Friday, April 23, 2010

Mindbody

In his book, When the Body Says No, Gabor Mate writes, "...mind and body are not separable."

He makes a case that "when we have been prevented from learning to say no, our bodies may end up saying it for us."

He tells the story of a woman, Mary, who described herself as 'so scared all the time, but as a seven-year-old I had to protect my sisters. And no one protected me.' As a consequence, "she never revealed these traumas before, not even to her husband of twenty years. She had learned not to express her feelings about anything to anyone, including herself. To be self-expressive, vulnerable and questioning in her childhood would have put her at risk. Her security lay in considering other people's feelings, never her own. She was trapped in the role forced on her as a child, unaware that she herself had the right to be taken care of, to be listened to, to be thought worthy of attention."

So this is how we learn to keep it to ourselves, pretend to know, never question. No wonder it feels so wrong.

If you have a voice, then use it. It was your birthright. You have a right to do this now.

Through stories and a review of medical literature, he writes about "the effects of stress on health, particularly of the hidden stresses we all generate from our early programming, a pattern so deep and so subtle that it feels like a part of our real selves."

The biological call and response system between child and parent called attachment, teaches us so much about self in relation to others and the world. We learn this without words, before verbal language develops. Beliefs we take for granted and without question. Unless...we stop to reflect...but when? how? There are so many distractions, marketed very well.
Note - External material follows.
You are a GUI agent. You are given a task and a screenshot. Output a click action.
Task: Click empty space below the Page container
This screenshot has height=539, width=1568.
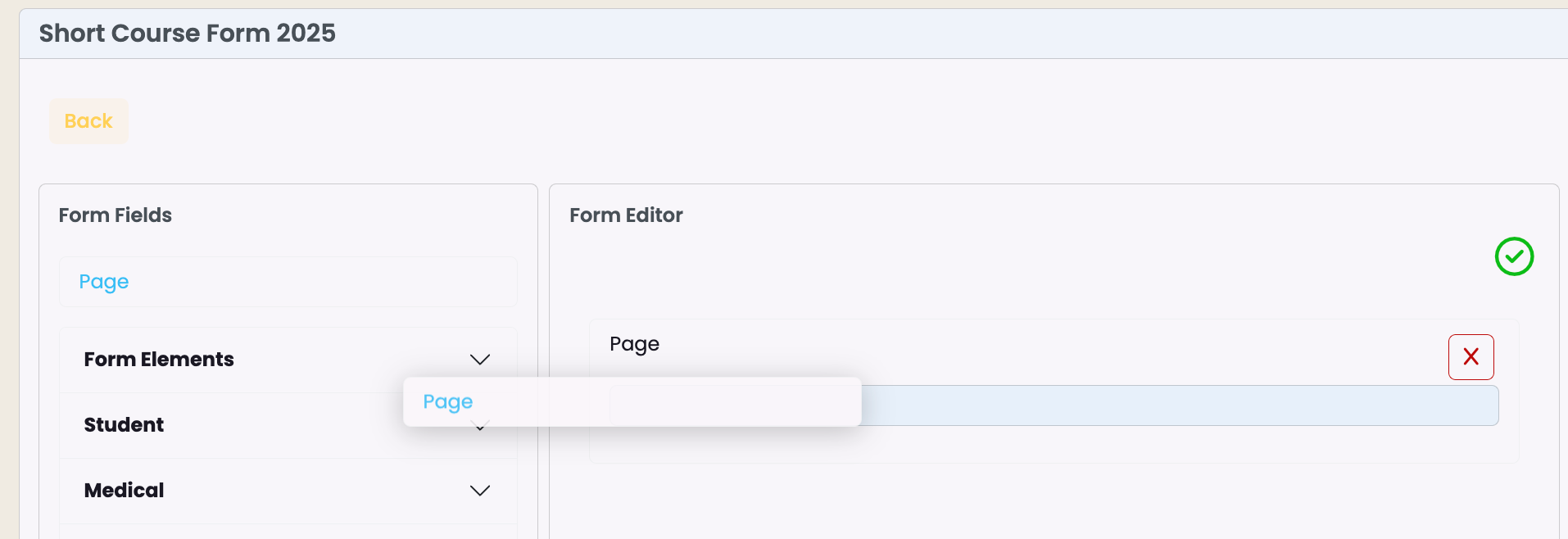(1054, 501)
"The new discipline of psychoneuroimmunology has now matured to the point where there is compelling evidence, advanced by scientists from many fields, that an intimate relationship exists between the brain and immune system...An individual's emotional makeup, and the response to continued stress, may indeed be causative in the many diseases that medicine treats but whose origin is not yet known..." Immediately, that resonates. Science is systematic, incremental and slow. Inuition and grandmothers seem to get there faster. When both agree, we've really got something.

"Emotions are deeply implicated in the causation of illness or in the restoration of health."

"Physiologically, emotions are themselves electrical, chemical and hormonal discharges of the human nervous system. Emotions influence - and are influenced by - the functioning of our major organs, the integrity of our immune defences and the workings of the many circulating biological substances that help govern the body's physical states. When emotions are repressed, as Mary had to do in her childhood search for security, this inhibition disarms the body's defences against illness. Repression - dissociating emotions from awareness and relegating them to the unconscious realm - disorganizes and confuses our physiological defences so that in some people these defences go awry, becoming the destroyers of health reather than its protectors."

"In important areas of their lives, almost none of my patients with serious disease had ever learned to say no."

"...To have the ability to respond with awareness to the circumstances of our lives rather than just reacting. We want to be the authoritative person in our own lives: in charge, able to make the authentic decisions that affect us. There is no true responsibility without awareness."

Knowing this, how can we develop a wellness-oriented lifestyle, family culture, school culture and society (instead of a primarily stress-driven one). How do we bring about personal and structural transformation?